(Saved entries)
▼▼▼

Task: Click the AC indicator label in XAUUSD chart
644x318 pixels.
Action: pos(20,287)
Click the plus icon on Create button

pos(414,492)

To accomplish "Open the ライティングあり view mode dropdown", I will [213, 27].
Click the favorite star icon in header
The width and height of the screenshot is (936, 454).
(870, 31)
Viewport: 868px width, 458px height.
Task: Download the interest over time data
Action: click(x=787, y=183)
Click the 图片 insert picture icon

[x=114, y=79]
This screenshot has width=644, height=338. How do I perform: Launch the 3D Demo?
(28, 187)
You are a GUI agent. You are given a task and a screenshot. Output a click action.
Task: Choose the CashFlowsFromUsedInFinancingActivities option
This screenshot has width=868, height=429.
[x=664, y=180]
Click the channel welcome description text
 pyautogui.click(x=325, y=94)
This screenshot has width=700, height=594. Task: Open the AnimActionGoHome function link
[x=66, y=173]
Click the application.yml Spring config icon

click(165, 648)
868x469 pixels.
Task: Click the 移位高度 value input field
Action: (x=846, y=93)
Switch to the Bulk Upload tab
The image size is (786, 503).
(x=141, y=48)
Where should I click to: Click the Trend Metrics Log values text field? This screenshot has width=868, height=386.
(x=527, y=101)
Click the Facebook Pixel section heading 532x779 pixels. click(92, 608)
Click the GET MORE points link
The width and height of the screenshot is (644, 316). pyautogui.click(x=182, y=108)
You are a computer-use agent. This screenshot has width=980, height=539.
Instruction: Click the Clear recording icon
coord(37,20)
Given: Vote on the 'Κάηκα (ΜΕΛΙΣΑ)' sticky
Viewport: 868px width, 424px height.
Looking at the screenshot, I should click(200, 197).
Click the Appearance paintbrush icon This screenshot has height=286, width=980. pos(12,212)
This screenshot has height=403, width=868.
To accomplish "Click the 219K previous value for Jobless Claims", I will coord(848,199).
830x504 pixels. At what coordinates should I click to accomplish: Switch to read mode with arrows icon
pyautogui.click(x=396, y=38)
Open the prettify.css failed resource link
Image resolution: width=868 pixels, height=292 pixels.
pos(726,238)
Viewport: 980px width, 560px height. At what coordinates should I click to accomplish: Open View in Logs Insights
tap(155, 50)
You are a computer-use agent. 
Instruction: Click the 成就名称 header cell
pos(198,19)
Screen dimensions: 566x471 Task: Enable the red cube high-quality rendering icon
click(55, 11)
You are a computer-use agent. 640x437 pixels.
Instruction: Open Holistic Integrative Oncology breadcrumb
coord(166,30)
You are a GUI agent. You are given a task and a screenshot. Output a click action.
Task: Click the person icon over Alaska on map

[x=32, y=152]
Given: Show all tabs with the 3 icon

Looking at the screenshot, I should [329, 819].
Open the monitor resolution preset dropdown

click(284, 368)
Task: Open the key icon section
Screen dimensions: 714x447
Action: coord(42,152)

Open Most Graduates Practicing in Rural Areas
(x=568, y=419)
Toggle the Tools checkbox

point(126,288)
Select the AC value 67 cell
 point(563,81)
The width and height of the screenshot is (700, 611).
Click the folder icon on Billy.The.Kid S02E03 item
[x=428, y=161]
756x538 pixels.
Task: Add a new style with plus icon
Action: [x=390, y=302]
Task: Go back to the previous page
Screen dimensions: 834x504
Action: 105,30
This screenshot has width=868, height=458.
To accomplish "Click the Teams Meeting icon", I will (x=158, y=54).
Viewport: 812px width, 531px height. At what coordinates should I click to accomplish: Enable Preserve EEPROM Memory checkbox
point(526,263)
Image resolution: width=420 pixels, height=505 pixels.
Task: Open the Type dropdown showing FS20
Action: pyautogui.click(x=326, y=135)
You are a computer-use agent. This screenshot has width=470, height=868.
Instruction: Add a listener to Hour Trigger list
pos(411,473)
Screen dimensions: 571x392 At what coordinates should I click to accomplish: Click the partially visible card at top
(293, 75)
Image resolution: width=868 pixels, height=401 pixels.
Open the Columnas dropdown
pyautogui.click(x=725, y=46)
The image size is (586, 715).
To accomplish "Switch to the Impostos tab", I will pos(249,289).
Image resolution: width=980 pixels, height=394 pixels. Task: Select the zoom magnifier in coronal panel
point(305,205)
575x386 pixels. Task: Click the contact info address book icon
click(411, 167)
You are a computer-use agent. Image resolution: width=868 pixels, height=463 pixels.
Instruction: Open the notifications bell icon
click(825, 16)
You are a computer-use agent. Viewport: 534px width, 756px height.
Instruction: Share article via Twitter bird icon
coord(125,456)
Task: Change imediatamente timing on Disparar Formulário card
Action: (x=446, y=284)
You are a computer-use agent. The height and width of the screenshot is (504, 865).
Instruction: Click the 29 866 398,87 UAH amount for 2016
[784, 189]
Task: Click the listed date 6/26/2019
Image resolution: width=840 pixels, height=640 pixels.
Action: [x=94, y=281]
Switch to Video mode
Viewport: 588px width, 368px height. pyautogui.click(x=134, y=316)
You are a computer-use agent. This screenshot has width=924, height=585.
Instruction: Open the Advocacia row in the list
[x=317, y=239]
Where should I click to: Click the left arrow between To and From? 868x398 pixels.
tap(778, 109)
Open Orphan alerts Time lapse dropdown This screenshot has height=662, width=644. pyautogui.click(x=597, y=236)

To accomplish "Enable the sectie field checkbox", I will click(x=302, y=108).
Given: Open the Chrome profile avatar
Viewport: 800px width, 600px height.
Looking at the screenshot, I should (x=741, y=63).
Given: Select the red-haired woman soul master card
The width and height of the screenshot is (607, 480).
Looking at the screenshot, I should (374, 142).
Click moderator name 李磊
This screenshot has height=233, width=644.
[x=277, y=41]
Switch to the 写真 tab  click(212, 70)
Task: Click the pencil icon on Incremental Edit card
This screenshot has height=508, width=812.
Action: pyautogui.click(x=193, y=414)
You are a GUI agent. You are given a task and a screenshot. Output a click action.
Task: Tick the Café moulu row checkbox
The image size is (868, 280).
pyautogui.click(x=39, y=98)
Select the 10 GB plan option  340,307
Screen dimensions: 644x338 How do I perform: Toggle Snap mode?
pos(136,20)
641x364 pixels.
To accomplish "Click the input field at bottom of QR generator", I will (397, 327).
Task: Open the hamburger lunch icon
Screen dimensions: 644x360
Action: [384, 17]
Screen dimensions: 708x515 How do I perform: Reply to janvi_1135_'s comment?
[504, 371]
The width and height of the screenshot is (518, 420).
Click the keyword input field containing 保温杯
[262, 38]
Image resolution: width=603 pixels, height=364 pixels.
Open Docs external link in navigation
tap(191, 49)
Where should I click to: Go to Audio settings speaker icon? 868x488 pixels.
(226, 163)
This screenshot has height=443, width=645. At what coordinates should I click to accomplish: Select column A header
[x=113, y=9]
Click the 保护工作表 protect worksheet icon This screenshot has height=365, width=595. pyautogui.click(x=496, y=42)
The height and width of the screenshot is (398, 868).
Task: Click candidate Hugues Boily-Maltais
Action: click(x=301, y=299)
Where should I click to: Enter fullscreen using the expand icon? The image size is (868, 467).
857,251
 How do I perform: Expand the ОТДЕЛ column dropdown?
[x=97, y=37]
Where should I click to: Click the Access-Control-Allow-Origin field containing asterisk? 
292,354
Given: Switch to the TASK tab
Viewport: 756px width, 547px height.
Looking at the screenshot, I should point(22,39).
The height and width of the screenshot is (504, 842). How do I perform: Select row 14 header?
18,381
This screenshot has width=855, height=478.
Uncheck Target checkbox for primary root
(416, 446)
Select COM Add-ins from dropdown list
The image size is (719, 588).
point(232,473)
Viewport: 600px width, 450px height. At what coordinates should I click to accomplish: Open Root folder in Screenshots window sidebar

▲▲▲

◆ Prompt: In the records above, find each line that mentions the string "section", then copy it.

◆ Output for this exercise:
Click the Facebook Pixel section heading 532x779 pixels. click(92, 608)
Task: Open the key icon section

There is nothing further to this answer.